- **Information shown**

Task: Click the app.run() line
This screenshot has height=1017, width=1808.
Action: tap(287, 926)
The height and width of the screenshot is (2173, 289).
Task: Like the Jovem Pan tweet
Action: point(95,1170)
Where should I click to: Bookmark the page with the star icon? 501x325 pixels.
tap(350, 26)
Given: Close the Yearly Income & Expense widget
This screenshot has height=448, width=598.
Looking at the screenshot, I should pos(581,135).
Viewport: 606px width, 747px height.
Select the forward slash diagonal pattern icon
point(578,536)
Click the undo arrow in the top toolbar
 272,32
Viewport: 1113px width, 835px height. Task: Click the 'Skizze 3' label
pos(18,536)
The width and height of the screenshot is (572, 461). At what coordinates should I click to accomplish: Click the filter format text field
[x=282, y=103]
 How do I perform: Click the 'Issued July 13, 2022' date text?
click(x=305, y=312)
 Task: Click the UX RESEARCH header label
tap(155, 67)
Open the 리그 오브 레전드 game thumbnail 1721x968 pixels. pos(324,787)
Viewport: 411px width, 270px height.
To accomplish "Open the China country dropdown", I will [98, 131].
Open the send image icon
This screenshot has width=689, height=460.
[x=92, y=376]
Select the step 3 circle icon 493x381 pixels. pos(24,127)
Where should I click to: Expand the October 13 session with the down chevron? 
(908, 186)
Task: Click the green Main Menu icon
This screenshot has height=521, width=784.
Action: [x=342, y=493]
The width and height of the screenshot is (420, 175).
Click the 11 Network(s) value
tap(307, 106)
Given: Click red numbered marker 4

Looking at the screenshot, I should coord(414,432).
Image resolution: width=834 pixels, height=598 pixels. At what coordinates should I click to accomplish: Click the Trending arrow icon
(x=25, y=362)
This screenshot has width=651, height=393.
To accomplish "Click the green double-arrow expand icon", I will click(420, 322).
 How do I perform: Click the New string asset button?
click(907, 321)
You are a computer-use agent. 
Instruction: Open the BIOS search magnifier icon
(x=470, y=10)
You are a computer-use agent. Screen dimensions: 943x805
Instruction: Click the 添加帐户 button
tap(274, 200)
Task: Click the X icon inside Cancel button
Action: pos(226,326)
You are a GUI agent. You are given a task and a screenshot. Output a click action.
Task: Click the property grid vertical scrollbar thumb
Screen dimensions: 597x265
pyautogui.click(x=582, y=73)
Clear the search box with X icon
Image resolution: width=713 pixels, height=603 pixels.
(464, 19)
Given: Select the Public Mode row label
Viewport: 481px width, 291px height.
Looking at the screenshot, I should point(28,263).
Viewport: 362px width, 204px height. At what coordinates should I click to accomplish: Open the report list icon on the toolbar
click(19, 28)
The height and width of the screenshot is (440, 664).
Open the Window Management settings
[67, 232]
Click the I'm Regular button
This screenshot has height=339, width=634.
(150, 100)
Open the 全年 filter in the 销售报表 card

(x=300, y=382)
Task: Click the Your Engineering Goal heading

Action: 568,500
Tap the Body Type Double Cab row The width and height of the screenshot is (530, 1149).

- **Set exercise**
Retype the lines of the listing above, from its start through the line that contains "pos(18,536)", inclusive.

- **Expected output**
Task: Click the app.run() line
This screenshot has height=1017, width=1808.
Action: tap(287, 926)
The height and width of the screenshot is (2173, 289).
Task: Like the Jovem Pan tweet
Action: point(95,1170)
Where should I click to: Bookmark the page with the star icon? 501x325 pixels.
tap(350, 26)
Given: Close the Yearly Income & Expense widget
This screenshot has height=448, width=598.
Looking at the screenshot, I should pos(581,135).
Viewport: 606px width, 747px height.
Select the forward slash diagonal pattern icon
point(578,536)
Click the undo arrow in the top toolbar
 272,32
Viewport: 1113px width, 835px height. Task: Click the 'Skizze 3' label
pos(18,536)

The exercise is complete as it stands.